I want to see if she’ll cry. She doesn’t.
Instead, she laughs—dry, hollow, and maybe a little crazy.
She paces. The cam above the door catches her muttering to herself. “Fucking psycho. Of course he leaves a flower. Next time it’ll be a fucking head.”
She sets the rose on the edge of the desk. Sits. Stares at it.

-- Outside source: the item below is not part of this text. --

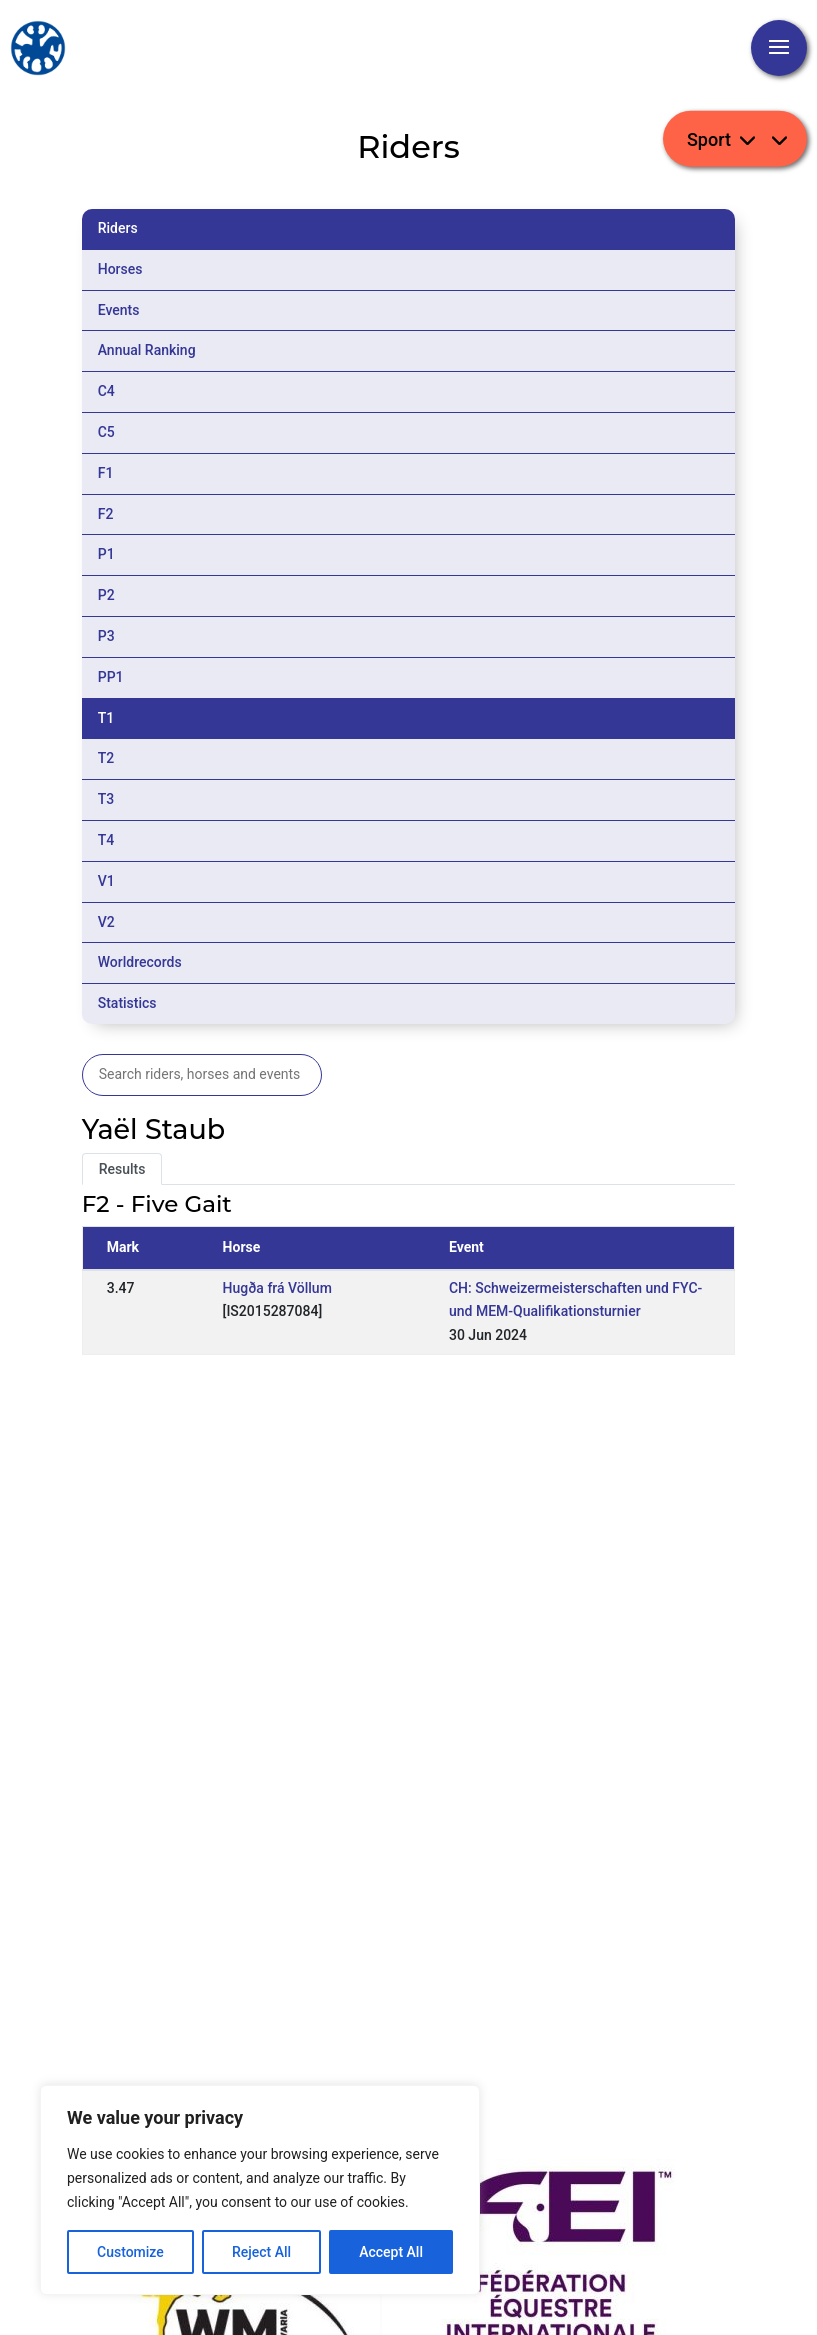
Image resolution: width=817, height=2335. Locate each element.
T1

A long pause. Then she rifles through the bottom drawer, shoves aside the notebook, and comes up with a squat glass bottle. Whiskey, half-gone. I watch the tremor in her wrist as she unscrews the cap, pours a shot into a coffee mug, and downs it. She grimaces, wipes her mouth with the back of her hand, and pours another.
The whiskey works fast—she hasn’t eaten all day, and her metabolism is wired for flight, not digestion. The cooks didn’t bring up her meal and I’d have to deal with them for that. Her cheeks flush pink, then red. She talks to herself more now, her voice slurred at the edges.
“Should have smashed the fucking book over his head,” she mutters, half to the rose, half to the camera she thinks she’soutsmarted. “Should have… should have bit his fucking finger off.”
I lean closer, watching the way her tongue trips over the syllables. I record the audio for later.
She paces again, then sits on the edge of her bed, staring at her own reflection in the window. The landscape outside is just a smear of wet light, nothing worth seeing. She starts to undress—buttons, zipper, blouse over the head—but gives up halfway through, letting the shirt hang open.
She pours a third shot. This one she doesn’t finish. She just holds the mug to her lips, breathing in the vapor.
Then, softer, “Why did it feel so good?”
She drops her head to her hands. Her hair falls like a curtain, hiding her face, but I can see her shoulders shudder. She’s not crying. Not exactly. Just letting the heat drain out.